### Excerpt

Do you think you could fill out a bit more into on your profile and cockapoo info? Its nice to see 

No worries if you don't.


----------



## dogtired

Yep, will do Julie, I am still fumbling around this web site!! I wanted to have a personal avatar and a PitaPata but couldn't manage that either!! I guess you can't teach a old dog new tricks!! :violin: Will sort my profile out soon: eek:xxx


----------



## MillieDog

I've managed the avatar. Failed on the PitaPata 

It took me a while to get used to the site, I'm a bit hopeless at new things !


----------



## ali-s.j.

There's a thread from Kendal on pitapata - even I managed to do it!

######

**The exercise**
Repeat the part of the forum thread starting with "## MillieDog" and going on through "## ali-s.j.". The material after this point is separate from the forum thread.

### Source data

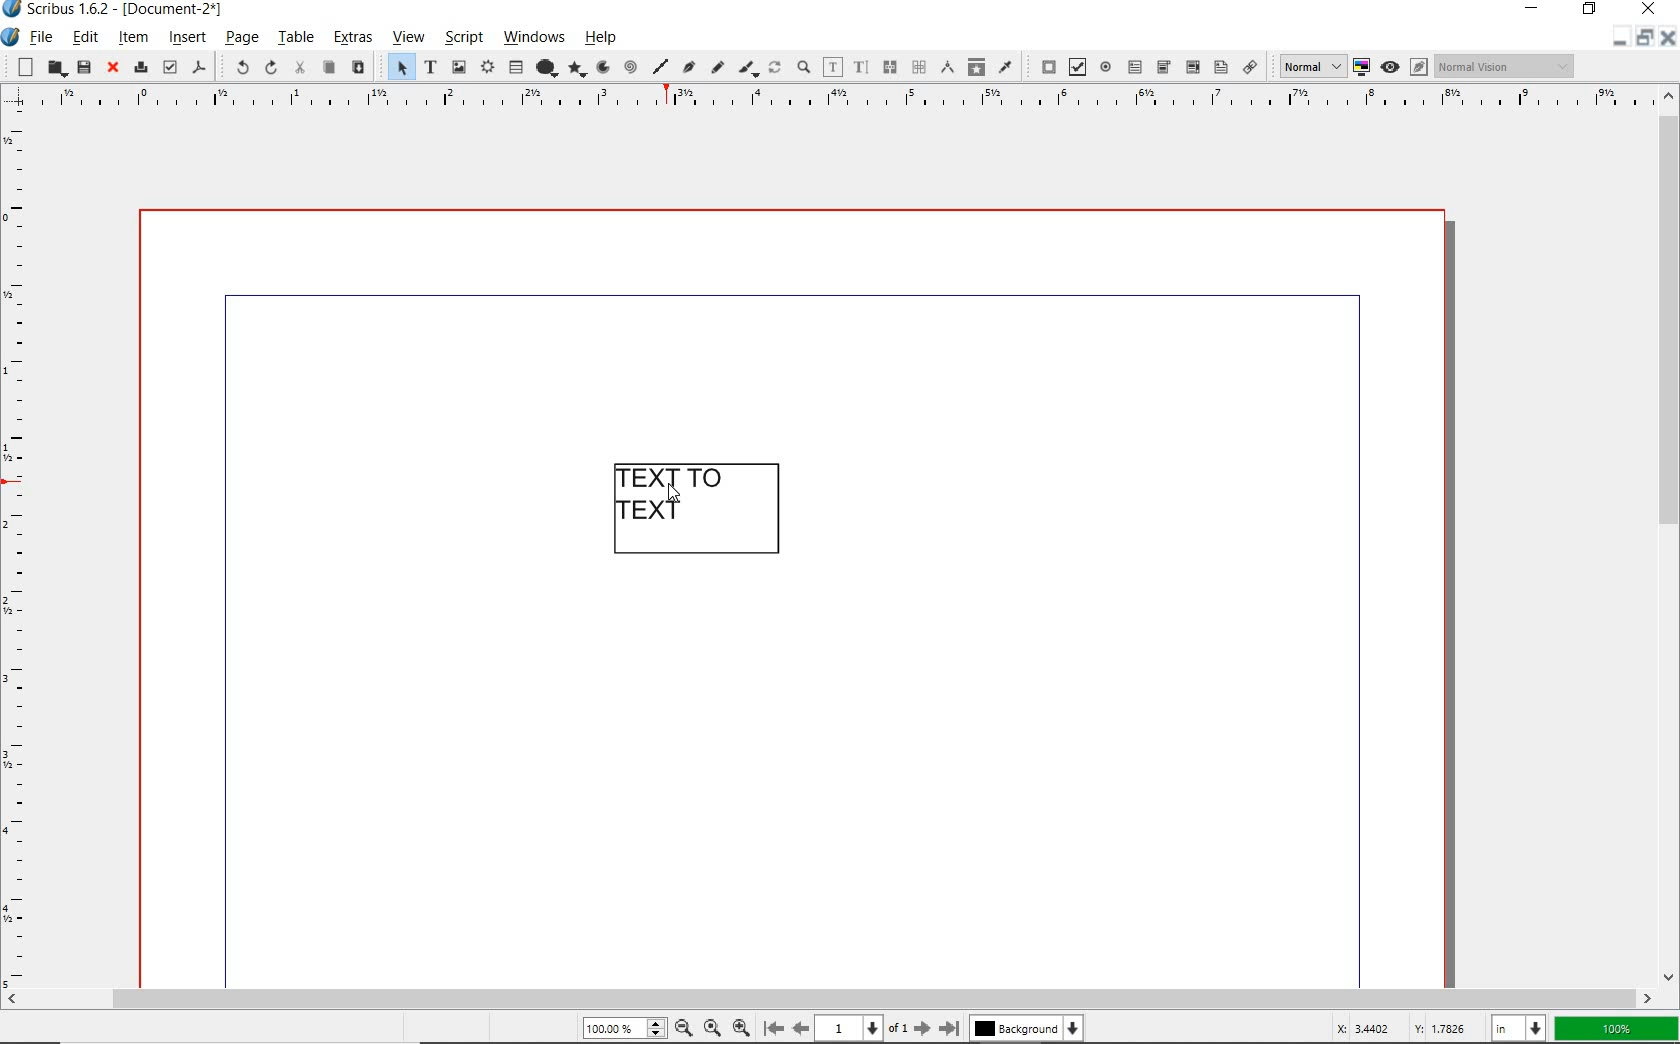  I want to click on redo, so click(269, 69).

######

**Exercise solution**
## MillieDog

I've managed the avatar. Failed on the PitaPata 

It took me a while to get used to the site, I'm a bit hopeless at new things !


----------



## ali-s.j.